**Data**

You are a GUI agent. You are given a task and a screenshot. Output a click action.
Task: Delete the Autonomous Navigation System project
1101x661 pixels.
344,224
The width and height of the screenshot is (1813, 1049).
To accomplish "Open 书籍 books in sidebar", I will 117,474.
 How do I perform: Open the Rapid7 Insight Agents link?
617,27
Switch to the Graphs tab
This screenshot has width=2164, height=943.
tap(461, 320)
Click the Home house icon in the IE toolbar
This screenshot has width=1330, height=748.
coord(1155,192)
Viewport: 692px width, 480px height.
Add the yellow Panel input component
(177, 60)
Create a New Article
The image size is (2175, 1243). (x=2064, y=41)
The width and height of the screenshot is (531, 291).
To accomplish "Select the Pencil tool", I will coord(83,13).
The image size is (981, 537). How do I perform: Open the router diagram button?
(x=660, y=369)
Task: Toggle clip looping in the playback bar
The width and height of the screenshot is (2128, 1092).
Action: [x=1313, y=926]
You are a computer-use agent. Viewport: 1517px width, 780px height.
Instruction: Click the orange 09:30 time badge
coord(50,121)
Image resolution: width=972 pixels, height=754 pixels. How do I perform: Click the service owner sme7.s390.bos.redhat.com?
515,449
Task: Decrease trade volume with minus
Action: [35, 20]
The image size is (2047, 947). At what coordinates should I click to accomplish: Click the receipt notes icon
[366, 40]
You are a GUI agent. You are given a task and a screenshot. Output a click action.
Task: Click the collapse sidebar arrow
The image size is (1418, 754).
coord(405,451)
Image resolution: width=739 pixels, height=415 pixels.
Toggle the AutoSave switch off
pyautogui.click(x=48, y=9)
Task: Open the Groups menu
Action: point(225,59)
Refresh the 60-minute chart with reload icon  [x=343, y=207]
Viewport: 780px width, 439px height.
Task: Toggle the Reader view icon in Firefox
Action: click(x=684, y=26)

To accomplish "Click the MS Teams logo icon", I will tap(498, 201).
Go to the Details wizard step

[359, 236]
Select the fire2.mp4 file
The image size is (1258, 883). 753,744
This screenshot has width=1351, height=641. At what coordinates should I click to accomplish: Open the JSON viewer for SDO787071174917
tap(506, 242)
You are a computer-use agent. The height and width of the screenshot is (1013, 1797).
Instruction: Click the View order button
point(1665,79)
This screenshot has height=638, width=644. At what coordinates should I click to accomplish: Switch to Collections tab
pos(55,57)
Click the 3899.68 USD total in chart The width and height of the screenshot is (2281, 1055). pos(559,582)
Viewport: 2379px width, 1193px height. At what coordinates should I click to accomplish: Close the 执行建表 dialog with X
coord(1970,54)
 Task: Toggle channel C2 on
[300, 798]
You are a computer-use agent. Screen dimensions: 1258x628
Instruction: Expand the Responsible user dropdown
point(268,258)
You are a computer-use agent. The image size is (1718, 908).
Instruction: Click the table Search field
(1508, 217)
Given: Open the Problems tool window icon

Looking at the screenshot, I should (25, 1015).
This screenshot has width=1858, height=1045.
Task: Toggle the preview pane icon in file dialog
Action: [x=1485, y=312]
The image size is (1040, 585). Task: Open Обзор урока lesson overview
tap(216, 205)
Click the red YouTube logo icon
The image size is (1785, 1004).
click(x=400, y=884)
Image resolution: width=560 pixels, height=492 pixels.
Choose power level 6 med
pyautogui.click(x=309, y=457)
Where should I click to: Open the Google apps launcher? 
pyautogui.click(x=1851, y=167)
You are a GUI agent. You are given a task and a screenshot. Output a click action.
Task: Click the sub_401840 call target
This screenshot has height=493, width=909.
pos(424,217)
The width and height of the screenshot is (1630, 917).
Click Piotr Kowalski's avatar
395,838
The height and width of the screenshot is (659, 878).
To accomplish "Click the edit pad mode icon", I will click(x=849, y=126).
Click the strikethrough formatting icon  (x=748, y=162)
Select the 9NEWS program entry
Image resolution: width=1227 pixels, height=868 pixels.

**Exercise aim**
Within the records above, how many lines include the word "sidebar"? Only the number is wanted.

**Result for this task**
2